Are HVLP spray guns the final answer to paint over spray?
If you believe much of the marketing hype and even regulatory data many observers can be misled into believing that HVLP spray guns have virtually no paint over spray, are a brilliant new paint spray gun technology, and surpass any other type of spray gun technology that is available.
In truth HVLP claims in relation to over spray are actually based on measurable transfer efficiency. To properly measure transfer efficiency for a spray gun, testing usually needs to be carried out in a laboratory, and an article that is to be spray painted is weighed prior to spray-painting, the amount of paint that is to be placed into the spray gun is also weighed prior to spraying and then the article is spray painted.
After spray painting any remaining paint is weighed and the article that has just been spray painted is weighed once again.
Subtract the original weight of the article prior to spray-painting from the increased weight after spray painting. This will determine the weight of actual paint that has been deposited onto the article.

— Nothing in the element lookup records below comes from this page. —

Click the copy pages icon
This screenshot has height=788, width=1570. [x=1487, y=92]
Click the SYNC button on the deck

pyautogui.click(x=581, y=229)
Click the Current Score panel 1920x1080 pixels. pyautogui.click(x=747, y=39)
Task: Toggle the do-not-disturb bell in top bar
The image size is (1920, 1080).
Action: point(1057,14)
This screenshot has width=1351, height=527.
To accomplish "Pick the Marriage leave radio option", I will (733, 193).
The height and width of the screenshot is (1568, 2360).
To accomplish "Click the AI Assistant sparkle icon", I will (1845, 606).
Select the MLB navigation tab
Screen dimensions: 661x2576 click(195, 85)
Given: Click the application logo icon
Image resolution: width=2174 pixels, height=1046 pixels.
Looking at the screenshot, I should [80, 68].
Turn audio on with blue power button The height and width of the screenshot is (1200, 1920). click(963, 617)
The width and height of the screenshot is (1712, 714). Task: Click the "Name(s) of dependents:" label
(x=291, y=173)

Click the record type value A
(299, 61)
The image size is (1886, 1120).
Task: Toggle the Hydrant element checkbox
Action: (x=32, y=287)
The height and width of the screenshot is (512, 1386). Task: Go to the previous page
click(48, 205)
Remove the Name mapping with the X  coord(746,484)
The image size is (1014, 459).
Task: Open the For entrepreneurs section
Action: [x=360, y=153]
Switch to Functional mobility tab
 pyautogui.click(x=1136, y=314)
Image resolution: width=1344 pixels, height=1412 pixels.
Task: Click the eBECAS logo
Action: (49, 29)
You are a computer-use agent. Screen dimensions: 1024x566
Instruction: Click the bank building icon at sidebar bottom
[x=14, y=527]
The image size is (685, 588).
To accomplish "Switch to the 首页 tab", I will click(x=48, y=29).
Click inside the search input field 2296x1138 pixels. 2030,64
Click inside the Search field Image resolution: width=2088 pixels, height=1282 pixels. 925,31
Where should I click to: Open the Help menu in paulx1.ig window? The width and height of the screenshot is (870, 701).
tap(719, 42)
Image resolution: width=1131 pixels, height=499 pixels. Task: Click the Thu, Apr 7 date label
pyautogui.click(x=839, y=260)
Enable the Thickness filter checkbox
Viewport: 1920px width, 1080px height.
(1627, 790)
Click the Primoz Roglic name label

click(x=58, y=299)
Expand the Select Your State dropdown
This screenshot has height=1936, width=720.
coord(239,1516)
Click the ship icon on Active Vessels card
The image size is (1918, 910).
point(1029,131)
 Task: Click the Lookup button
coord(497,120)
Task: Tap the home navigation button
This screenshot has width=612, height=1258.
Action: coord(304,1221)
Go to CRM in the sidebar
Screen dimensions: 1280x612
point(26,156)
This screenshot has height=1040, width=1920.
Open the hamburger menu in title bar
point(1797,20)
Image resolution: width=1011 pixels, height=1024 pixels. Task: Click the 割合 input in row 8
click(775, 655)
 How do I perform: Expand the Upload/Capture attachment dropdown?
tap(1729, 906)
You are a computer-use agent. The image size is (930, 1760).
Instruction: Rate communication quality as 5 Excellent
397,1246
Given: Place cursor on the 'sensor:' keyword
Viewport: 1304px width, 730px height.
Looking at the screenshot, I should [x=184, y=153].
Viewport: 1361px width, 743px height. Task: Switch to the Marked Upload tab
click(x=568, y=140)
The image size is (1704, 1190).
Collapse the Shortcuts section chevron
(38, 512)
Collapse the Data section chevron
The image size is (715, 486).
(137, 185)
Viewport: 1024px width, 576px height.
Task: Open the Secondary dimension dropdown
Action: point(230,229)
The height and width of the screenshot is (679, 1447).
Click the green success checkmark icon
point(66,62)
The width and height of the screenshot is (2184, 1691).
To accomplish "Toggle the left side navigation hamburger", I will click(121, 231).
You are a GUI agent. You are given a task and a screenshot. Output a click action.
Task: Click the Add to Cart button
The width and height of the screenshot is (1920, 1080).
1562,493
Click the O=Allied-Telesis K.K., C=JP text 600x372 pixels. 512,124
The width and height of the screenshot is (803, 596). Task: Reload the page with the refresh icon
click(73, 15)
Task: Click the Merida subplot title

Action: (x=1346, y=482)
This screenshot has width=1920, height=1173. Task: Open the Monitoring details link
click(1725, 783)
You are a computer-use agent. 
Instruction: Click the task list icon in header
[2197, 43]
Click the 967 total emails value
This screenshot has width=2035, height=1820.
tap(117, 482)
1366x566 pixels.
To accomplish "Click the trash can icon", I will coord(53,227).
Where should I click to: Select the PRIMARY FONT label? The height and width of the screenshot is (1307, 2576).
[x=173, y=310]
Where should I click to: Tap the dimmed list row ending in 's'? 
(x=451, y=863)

Next subtract the original weight of the paint prior to spray-painting from the lower weight of the remaining unsprayed paint. This will determine how much paint was actually sprayed.
Now from the figure determined from the difference in paint subtract the difference in the weight of the spray painted article. Now calculate the difference as a percentage to determine transfer efficiency. Of course this method does not account for solvent which evaporates through drying or curing.
The actual transfer efficiency percentage differences can vary on a large scale dependent on other factors such as the spray gun operator technique, the type of paint or coating that is sprayed and even the quality or condition of the actual spray gun. An incorrectly set up HVLP spray gun will generate much more over spray than a correctly set up conventional spray gun. A difficult to atomise paint can generate much more over spray in HVLP spray gun than an easily atomised paint that is applied using a conventional spray gun.
HVLP spray guns are not a guarantee of less paint over spray and very few spray painting industry professionals would argue that HVLP is the best paint finishing spray gun compared to other spray gun designs.
Other types of spray gun technologies that are able to equal or even surpass transfer efficiencies available from using HVLP spray guns includes LVLP spray guns, air assisted airless spray painting and electrostatic spray-painting. Even a correctly setup and operated conventional spray gun can usually exceed the transfer efficiencies of a poorly set up or operated HVLP spray gun.